BEM UI Minta Maaf atas Macet Demo, 8 Tuntutan Sorot Krisis Kedaulatan

BEM UI membawa delapan tuntutan dalam aksi Merebut Kemerdekaan di Bundaran HI, Jakarta Pusat, Selasa (18/8/2026). Tuntutan tersebut menyoroti persoalan korupsi, harga kebutuhan pokok, reforma agraria, otonomi daerah, hingga ruang sipil.

Aksi itu sempat memicu kemacetan di Jakarta, dan BEM UI menyampaikan permohonan maaf kepada warga yang terdampak. Namun, organisasi mahasiswa tersebut menilai gangguan lalu lintas selama beberapa jam tidak sebanding dengan masalah struktural yang disebut telah berlangsung selama 81 tahun.

Delapan Tuntutan BEM UI

Melalui orasi dan pernyataan sikap, massa mahasiswa UI mendesak pemerintah menindaklanjuti sejumlah isu yang mereka anggap mendesak. Daftar tuntutan BEM UI mencakup agenda ekonomi, tata kelola kekuasaan, penanganan bencana, serta perlindungan hak warga.

No.Tuntutan
1Hentikan penjajahan negara atas rakyat sendiri.
2Hentikan korupsi, kolusi, dan nepotisme (KKN).
3Wujudkan reforma agraria sejati.
4Turunkan harga kebutuhan pokok dan BBM.
5Evaluasi total PSN serta hentikan MBG dan KDMP.
6Hentikan pemusatan kekuasaan dan pemangkasan Transfer ke Daerah (TKD), serta kembalikan otonomi daerah.
7Tetapkan status bencana nasional untuk wilayah Sumatra dan Flores serta percepat pemulihan daerah terdampak bencana.
8Hentikan represivitas dan intervensi TNI-Polri dalam ruang sipil serta bubarkan YON TP.

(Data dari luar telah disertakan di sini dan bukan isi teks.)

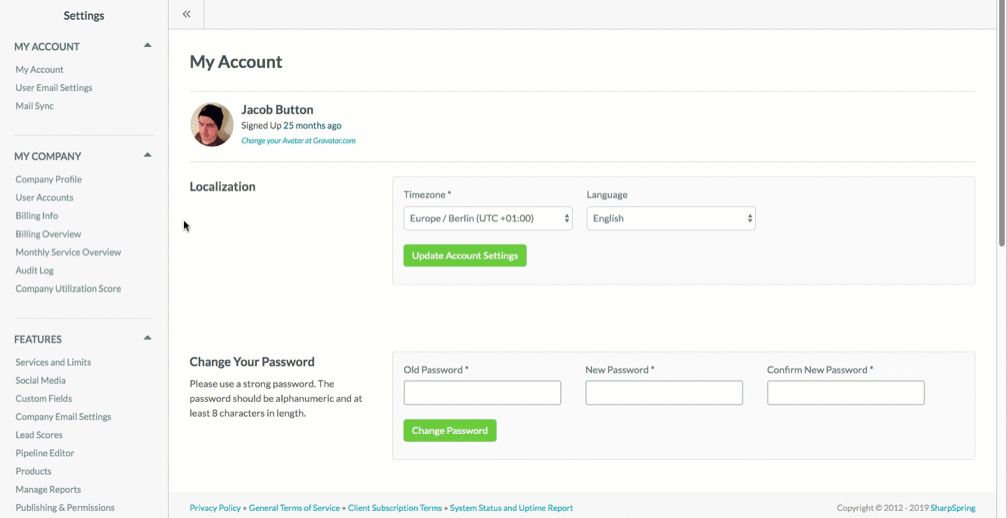Open Mail Sync in sidebar
The width and height of the screenshot is (1007, 518).
pos(35,106)
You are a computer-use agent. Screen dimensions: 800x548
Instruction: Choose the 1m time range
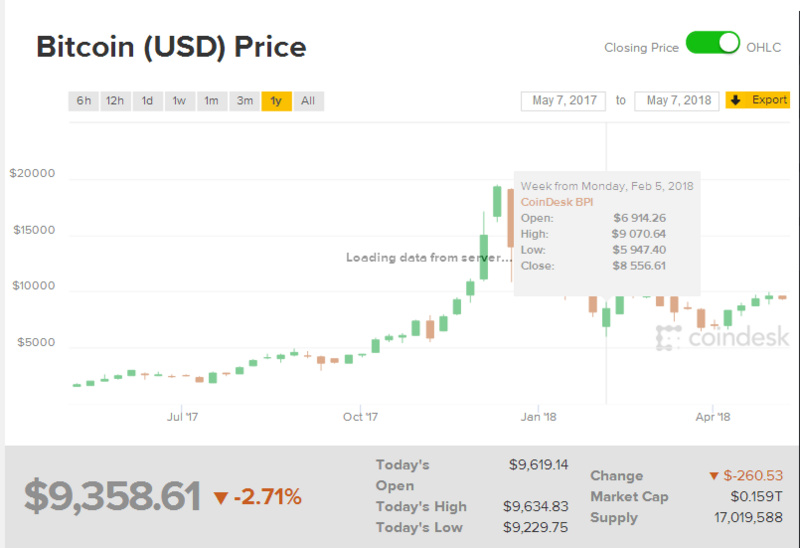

Ketua BEM UI Yatalathof Imawan menyampaikan bahwa massa berangkat dari Depok menuju Bundaran HI sekitar pukul 13.15 WIB. Mereka menggunakan angkot setelah rencana memakai 24 bus Kopaja batal karena para sopir mendadak membatalkan pesanan.

BEM UI memaknai aksi tersebut sebagai ruang untuk mempertanyakan bentuk kemerdekaan yang dirasakan masyarakat. Organisasi itu menegaskan republik semestinya menjadi milik seluruh rakyat, bukan kelompok penguasa atau pengusaha.

Kemacetan yang Disebut Lebih Dalam

Dalam pernyataannya, BEM UI menyebut terdapat “kemacetan struktural, kemacetan lapangan kerja, dan kemacetan keadilan” yang terus memburuk. Istilah itu dipakai untuk menggambarkan persoalan yang menurut mereka jauh melampaui kemacetan lalu lintas akibat demonstrasi.

BEM UI menyoroti kelangkaan lapangan kerja serta akses pendidikan dan kesehatan gratis yang dinilai belum dirasakan secara memadai. Mereka juga mempersoalkan penumpukan kekayaan pada segelintir pihak yang dianggap membuat kemakmuran terasa seperti ilusi bagi banyak warga.

Selain persoalan ekonomi, BEM UI menilai isu kedaulatan dan keadilan hukum juga perlu mendapat perhatian. Mereka menyinggung perjanjian dagang yang dianggap tunduk pada kepentingan asing serta penegakan hukum yang dinilai tidak setara.

Dalam pernyataan sikap yang dikutip edukasi.kompas.com, BEM UI menyatakan, “Ini bukan sekadar krisis ekonomi. Ini krisis kedaulatan.” Mereka juga menyoroti dugaan pembungkaman suara rakyat dan penangkapan pemuda-pemudi secara sewenang-wenang.

Seruan kepada Berbagai Kelompok

BEM UI mengkritik pemerintahan yang berjalan sejak 2024 karena dinilai sering berbicara mengenai kedaulatan tanpa menegakkannya. Organisasi itu juga menuding aparat lebih sibuk mengamankan kekuasaan daripada menjamin hak rakyat untuk didengar.

Aksi Merebut Kemerdekaan disebut sebagai awal ajakan kepada mahasiswa, buruh, petani, guru, pedagang, dan kelompok masyarakat lain untuk bersuara. BEM UI menilai perubahan tidak akan datang dengan sendirinya apabila cita-cita republik terus dikuasai oleh segelintir pihak.

Di akhir pernyataannya, BEM UI menyerukan agar makna kemerdekaan direbut kembali melalui penyelesaian persoalan kedaulatan, keadilan, dan kemakmuran. Bagi mereka, kemerdekaan tidak cukup dimaknai sebagai seremoni tahunan ketika persoalan-persoalan tersebut belum terjawab.